Binding of MgATP to the nitrogenase proteins from Azotobacter vinelandii.

Binding of MgATP to the MoFe and Fe proteins from Azotobacter vinelandii has been studied. By means of the flow dialysis technique it was demonstrated that one molecule of reduced Fe protein binds one molecule of MgATP, with a dissociation constant of 0.56 +/- 0.11 mM. The oxidized Fe protein binds two molecules of MgATP, with identical intrinsic dissociation constants of 0.29 +/- 0.05 mM. The binding of MgATP to the Fe protein was also studied by equilibrium dialysis. It was found that during dialysis of reduced Fe protein in the presence of MgATP, dithionite was oxidized. Moreover, in the presence of MgATP both reduced and oxidized Fe protein were inactivated during the dialysis. These observations demonstrate that binding of MgATP to the Fe protein can only be measured by a relatively fast method.
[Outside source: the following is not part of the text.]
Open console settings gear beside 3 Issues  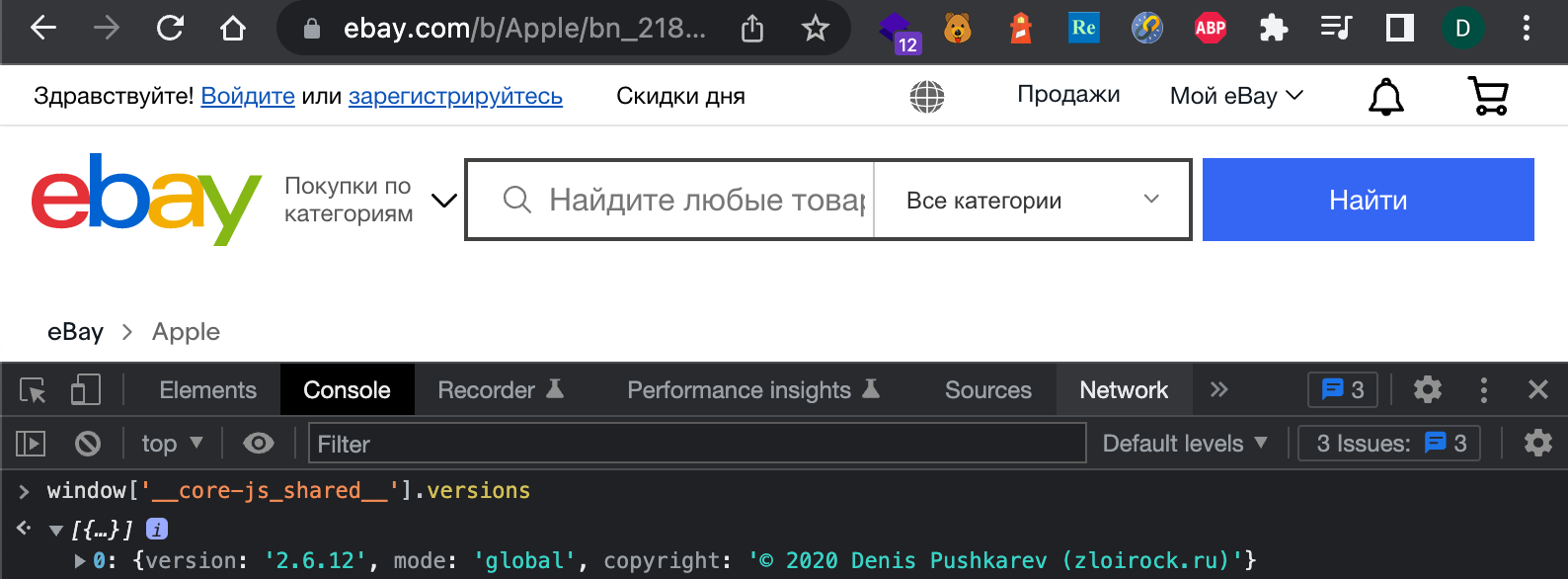pos(1538,444)
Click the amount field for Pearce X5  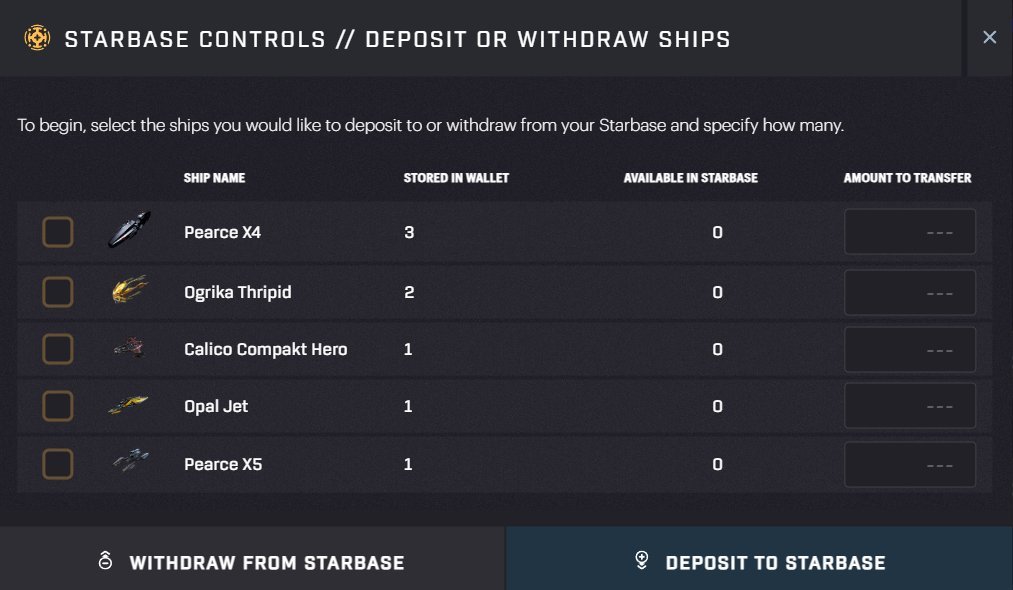[909, 463]
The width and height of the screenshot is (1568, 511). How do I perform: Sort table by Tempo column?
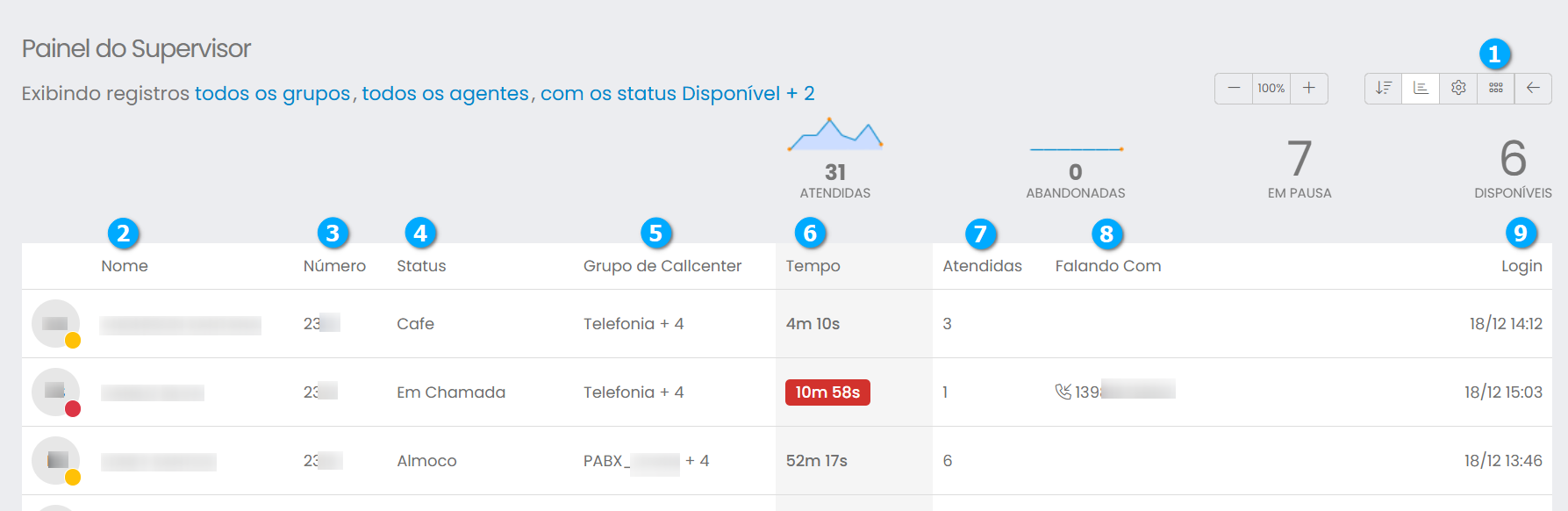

With the same methods as used for the Fe protein, no binding of MgATP to the MoFe protein of A. vinelandii could be demonstrated. The redox properties of the Fe protein in the presence and absence of MgATP are discussed with respect to the observed binding properties of MgATP for the Fe protein. The implications of these results are discussed with respect to the present models for the interactions between the Fe and MoFe proteins of nitrogenase.